Gegenwärtig arbeitet auch der Deutsche Ethikrat im Auftrag der Bundesregierung an einer Stellungnahme zur Situation der intersexuellen Menschen in Deutschland. Eine erste – im Internet gut dokumentierte – Veranstaltung hatte es im Sommer 2010 gegeben. (Sie trug den aus meiner Sicht nicht ganz glücklichen Titel „Intersexualität – Leben zwischen den Geschlechtern“, als handele es sich bei Intersexualität nicht auch um Varianten von Geschlecht, sondern um eine Art Zwischenform zwischen den anerkannten Geschlechtern und nicht um etwas Eigenständiges.). Gegenwärtig läuft eine schriftliche Expertenbefragung, die Fragen zu geschlechtszuweisenden chirurgischen Eingriffen stellt und zum Personenstandsrecht, aber auch zu Fragen des Personenstandsrechts und, ganz wichtig und von den Grünen leider nicht aufgegriffen, zur Entschädigung von intersexuellen Menschen, die geschlechtszuweisende Eingriffe aufgrund gesellschaftlicher Normalitätsvorstellungen erdulden mussten und die heute zum Groß-Teil erheblich darunter leiden.
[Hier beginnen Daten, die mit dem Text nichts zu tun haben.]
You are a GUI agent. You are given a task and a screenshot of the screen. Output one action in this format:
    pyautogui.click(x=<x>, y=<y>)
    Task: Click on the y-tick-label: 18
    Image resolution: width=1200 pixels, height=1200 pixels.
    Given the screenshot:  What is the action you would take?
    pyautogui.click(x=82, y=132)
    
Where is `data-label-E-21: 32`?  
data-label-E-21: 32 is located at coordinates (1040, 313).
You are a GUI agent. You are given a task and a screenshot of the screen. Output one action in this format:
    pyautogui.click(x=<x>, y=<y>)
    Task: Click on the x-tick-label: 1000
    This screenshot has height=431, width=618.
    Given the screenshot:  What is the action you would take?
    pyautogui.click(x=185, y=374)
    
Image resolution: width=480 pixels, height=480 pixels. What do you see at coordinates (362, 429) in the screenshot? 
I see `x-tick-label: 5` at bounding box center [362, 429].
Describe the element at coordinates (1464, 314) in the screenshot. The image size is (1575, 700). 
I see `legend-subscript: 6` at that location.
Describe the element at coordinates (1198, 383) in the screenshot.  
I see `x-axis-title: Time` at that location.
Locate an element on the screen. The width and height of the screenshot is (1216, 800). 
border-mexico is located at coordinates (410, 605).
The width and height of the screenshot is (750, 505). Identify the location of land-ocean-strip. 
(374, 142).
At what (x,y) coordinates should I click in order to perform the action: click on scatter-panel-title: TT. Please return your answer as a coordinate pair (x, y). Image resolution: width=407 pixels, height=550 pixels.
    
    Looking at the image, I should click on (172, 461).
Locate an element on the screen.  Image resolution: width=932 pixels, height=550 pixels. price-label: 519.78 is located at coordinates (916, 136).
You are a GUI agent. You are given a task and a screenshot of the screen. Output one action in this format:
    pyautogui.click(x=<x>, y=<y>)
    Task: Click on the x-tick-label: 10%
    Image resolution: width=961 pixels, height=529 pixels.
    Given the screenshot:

Anfang Juni 2011 soll dann eine Anhörung stattfinden, die dann durch eine – mitten in die Sommerpause platzierte – moderierte Diskussion zwischen Experten und Betroffenen münden soll. Ich bin gespannt, ob die erhebliche Zunahme an Aufmerksamkeit auch zu positiven Veränderungen führen wird.